In June, Galette penned an Open Letter to NFL Commissioner Roger Goodell seeking equitable treatment of Black players and an end to policies that blackball players who speak out against racism and disparity in the league. Galette’s letter applauds the NFL’s recent statement acknowledging systemic racism and the inequitable treatment of Black people in America, but Galette asks that the NFL go beyond mere words of support for the Black Lives Matter movement: Galette calls upon the league to institute policies that bring about real change.
As Galette noted in his Open Letter, Black men—including Black NFL Players—in America are seven times more likely to have encounters with law enforcement than are their white counterparts, a startling statistic experts attribute in part to institutionalized racism and systemic, and systematic oppression. Black NFL players are not immune from such adverse interaction with police, but under current NFL policies, a player merely accused of a crime can be suspended from playing even before having the opportunity to appear in court and exercise his constitutional right to prove his innocence.

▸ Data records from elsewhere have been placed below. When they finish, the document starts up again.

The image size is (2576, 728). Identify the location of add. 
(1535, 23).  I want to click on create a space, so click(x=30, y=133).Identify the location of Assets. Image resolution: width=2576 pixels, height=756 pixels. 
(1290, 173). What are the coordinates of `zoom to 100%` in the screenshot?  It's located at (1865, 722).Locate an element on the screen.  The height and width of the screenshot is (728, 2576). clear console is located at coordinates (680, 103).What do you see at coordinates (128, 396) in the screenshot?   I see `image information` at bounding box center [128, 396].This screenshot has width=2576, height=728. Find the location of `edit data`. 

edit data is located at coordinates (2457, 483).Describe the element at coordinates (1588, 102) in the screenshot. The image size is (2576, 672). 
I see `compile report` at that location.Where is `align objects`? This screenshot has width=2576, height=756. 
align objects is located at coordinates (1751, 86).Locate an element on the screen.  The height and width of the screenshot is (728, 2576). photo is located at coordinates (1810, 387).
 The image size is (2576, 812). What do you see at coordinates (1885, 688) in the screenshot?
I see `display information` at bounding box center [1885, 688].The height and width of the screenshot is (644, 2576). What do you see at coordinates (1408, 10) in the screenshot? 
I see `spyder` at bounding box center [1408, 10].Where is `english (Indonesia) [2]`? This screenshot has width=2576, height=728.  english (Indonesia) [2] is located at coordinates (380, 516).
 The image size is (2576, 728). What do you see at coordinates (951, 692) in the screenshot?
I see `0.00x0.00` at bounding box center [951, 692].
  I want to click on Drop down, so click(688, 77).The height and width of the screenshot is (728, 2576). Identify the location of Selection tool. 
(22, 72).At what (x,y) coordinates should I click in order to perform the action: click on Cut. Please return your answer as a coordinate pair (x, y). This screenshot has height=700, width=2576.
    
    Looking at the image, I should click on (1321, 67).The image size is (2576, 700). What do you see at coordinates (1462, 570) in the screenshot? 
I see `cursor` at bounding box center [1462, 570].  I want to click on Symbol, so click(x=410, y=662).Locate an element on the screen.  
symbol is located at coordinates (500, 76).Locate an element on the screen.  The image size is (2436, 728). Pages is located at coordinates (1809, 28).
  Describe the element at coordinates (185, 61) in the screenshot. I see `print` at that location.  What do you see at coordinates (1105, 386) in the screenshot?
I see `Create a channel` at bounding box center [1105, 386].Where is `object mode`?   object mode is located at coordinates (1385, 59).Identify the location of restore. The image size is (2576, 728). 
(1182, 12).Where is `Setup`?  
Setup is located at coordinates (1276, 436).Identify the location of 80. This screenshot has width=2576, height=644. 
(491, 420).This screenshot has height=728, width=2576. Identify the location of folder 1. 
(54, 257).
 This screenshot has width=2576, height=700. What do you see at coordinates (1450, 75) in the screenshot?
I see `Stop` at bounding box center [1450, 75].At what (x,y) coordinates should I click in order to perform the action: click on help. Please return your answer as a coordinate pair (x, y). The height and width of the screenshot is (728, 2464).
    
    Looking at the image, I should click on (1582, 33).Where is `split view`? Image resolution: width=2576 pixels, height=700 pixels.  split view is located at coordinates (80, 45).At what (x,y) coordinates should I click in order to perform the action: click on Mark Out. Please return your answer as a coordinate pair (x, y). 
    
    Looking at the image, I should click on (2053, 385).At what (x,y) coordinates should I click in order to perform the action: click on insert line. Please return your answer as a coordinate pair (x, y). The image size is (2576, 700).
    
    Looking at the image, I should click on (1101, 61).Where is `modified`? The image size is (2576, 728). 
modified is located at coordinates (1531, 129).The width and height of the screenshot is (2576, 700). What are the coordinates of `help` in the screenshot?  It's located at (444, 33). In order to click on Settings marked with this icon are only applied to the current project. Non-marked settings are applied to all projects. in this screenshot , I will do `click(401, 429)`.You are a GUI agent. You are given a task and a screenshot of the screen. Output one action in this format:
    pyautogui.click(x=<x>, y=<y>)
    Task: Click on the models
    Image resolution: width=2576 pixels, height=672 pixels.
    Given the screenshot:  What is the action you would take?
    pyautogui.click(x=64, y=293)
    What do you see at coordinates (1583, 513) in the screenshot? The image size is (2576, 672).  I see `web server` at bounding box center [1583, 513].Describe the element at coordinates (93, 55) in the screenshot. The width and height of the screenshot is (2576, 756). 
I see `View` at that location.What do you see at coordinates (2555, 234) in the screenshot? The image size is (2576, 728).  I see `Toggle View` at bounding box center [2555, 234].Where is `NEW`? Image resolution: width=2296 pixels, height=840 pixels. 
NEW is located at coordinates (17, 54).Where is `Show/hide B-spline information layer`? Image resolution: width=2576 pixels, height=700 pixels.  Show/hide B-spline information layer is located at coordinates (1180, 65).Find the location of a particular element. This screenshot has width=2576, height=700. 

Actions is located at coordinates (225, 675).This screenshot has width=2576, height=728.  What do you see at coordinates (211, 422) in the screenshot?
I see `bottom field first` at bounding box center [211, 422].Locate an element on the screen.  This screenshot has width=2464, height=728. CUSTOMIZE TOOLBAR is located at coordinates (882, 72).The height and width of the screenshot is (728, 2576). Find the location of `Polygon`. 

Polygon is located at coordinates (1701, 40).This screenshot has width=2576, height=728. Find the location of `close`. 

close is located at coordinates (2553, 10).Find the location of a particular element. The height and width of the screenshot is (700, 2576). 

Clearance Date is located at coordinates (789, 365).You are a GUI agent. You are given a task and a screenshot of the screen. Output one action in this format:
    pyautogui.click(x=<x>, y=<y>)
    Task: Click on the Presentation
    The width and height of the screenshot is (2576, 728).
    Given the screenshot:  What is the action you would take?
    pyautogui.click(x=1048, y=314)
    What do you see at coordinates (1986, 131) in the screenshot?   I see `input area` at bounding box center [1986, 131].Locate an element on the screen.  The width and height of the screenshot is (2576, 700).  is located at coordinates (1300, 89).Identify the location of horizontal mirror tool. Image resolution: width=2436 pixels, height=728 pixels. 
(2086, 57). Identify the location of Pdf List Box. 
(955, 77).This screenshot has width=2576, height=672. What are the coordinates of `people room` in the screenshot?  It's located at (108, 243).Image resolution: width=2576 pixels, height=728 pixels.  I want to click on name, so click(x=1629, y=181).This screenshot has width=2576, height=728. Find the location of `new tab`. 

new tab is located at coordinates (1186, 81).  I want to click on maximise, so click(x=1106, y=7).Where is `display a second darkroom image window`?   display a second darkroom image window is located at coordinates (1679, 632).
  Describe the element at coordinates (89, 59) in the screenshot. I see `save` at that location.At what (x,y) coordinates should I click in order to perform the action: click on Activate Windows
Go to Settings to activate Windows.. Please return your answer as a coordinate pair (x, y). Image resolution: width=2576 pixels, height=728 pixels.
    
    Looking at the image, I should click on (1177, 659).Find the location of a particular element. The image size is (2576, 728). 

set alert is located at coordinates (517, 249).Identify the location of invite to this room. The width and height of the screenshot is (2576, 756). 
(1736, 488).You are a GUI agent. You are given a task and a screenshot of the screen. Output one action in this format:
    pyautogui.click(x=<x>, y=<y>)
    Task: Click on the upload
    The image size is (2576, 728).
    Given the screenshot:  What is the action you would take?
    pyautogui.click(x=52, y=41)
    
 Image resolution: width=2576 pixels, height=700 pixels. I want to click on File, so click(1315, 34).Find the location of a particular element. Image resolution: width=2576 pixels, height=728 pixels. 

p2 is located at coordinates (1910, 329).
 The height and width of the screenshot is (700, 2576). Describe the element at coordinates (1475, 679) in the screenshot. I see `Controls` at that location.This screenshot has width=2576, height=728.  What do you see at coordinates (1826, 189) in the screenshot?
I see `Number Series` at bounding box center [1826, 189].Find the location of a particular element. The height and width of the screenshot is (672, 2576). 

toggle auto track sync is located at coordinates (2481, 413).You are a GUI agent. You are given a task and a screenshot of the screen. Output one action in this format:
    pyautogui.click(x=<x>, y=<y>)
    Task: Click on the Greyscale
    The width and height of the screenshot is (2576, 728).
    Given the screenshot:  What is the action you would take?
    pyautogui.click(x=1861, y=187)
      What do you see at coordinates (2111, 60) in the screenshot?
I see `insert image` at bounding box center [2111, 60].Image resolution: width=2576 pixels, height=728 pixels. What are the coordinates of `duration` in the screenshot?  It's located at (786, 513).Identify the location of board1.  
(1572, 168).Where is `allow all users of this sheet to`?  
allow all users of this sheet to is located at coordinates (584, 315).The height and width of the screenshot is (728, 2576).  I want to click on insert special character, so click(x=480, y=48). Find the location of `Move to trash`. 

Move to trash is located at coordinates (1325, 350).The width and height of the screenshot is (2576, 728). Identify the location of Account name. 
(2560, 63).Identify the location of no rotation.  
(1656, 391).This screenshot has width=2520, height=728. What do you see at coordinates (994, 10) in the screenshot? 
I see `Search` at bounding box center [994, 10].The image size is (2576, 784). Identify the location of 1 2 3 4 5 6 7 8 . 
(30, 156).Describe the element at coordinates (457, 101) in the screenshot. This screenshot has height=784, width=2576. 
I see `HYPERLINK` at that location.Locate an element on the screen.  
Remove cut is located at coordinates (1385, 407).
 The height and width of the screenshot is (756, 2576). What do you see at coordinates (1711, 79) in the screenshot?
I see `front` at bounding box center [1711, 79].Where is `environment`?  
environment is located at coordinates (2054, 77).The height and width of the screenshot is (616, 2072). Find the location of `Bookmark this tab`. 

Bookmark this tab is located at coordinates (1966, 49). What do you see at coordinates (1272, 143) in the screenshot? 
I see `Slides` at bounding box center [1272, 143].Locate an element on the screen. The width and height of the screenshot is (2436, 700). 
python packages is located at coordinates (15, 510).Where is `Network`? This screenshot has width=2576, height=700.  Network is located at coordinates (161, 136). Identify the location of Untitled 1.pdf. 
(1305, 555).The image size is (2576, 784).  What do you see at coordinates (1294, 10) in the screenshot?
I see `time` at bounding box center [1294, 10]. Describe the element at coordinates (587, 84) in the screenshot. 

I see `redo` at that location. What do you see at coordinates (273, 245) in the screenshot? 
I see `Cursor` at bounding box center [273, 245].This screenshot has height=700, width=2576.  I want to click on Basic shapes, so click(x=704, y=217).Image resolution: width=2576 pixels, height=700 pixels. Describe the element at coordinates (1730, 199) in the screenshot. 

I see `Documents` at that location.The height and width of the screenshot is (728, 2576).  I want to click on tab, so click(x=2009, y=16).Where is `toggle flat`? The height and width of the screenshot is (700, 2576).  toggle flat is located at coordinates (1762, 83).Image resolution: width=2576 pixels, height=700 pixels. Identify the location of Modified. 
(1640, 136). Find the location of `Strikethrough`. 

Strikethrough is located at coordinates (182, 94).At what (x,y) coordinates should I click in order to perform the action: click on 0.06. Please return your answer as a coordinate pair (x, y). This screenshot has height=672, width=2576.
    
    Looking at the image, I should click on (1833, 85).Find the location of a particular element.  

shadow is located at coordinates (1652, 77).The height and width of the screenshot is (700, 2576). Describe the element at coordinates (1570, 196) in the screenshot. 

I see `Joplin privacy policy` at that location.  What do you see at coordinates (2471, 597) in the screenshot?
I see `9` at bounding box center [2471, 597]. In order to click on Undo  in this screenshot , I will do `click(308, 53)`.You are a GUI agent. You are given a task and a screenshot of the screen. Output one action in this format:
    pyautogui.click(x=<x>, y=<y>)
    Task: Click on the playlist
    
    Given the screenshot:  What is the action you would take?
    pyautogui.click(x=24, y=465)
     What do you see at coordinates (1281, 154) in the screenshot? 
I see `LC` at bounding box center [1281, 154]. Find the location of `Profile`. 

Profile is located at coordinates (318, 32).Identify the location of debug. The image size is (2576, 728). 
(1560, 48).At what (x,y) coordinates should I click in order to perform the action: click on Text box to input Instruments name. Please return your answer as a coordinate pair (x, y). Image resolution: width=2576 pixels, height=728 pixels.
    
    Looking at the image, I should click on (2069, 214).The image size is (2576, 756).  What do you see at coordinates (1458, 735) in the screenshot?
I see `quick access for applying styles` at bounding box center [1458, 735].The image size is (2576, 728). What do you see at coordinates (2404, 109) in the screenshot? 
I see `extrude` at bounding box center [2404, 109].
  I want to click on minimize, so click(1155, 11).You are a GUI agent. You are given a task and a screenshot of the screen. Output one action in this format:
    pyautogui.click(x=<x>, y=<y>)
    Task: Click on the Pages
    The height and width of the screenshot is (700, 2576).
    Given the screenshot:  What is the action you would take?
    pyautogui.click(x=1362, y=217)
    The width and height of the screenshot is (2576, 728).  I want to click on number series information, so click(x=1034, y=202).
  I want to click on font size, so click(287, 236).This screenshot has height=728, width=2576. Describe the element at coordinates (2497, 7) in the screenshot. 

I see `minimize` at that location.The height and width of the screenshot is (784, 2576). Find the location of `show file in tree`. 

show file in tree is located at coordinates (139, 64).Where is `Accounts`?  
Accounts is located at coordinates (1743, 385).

This is precisely what happened to Galette related to the 2015 alleged incident. Although eventually fully exonerated, in 2015, two years before he was exonerated, the NFL suspended Galette for 2 games. When Galette was exonerated, the NFL did not reverse the suspension. As Galette points out, America’s justice system is slow, but the NFL’s quick-trigger disciplinary system can tarnish a player’s reputation before the player receives his full due process in a court of law.